**Short problem**
Copy the material below word for word, starting at the line containing "You are a GUI" and ending at the line containing "tap(194, 95)", with both of those lines included.

**Material provided**

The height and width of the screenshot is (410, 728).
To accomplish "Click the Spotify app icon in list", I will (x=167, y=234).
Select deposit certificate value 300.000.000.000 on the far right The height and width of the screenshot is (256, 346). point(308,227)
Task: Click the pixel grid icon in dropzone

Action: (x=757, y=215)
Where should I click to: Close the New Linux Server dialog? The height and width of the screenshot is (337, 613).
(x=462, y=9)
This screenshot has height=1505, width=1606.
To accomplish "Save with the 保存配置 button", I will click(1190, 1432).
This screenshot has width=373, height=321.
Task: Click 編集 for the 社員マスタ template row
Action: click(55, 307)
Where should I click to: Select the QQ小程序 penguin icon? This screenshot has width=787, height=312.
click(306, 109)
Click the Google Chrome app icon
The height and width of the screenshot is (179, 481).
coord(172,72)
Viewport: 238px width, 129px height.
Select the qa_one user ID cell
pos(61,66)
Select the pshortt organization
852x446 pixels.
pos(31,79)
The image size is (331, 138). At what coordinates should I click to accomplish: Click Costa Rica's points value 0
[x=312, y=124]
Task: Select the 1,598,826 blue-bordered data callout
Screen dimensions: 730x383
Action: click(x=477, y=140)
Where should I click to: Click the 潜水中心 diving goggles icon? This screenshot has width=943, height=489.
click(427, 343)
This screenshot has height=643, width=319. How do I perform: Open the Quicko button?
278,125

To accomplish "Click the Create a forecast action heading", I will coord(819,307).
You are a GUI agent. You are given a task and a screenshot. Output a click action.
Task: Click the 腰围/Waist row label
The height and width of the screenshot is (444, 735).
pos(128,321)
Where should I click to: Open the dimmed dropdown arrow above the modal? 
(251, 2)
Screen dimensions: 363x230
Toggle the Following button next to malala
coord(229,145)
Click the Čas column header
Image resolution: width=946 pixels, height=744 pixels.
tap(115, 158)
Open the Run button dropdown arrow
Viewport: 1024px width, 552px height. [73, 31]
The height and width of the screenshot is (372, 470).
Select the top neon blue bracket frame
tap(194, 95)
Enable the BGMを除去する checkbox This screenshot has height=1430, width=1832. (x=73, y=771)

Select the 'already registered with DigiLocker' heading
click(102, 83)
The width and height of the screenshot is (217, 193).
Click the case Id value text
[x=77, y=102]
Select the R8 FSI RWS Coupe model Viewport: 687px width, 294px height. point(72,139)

**Result**
You are a GUI agent. You are given a task and a screenshot. Output a click action.
Task: Click the 腰围/Waist row label
The height and width of the screenshot is (444, 735).
pos(128,321)
Where should I click to: Open the dimmed dropdown arrow above the modal? 
(251, 2)
Screen dimensions: 363x230
Toggle the Following button next to malala
coord(229,145)
Click the Čas column header
Image resolution: width=946 pixels, height=744 pixels.
tap(115, 158)
Open the Run button dropdown arrow
Viewport: 1024px width, 552px height. [73, 31]
The height and width of the screenshot is (372, 470).
Select the top neon blue bracket frame
tap(194, 95)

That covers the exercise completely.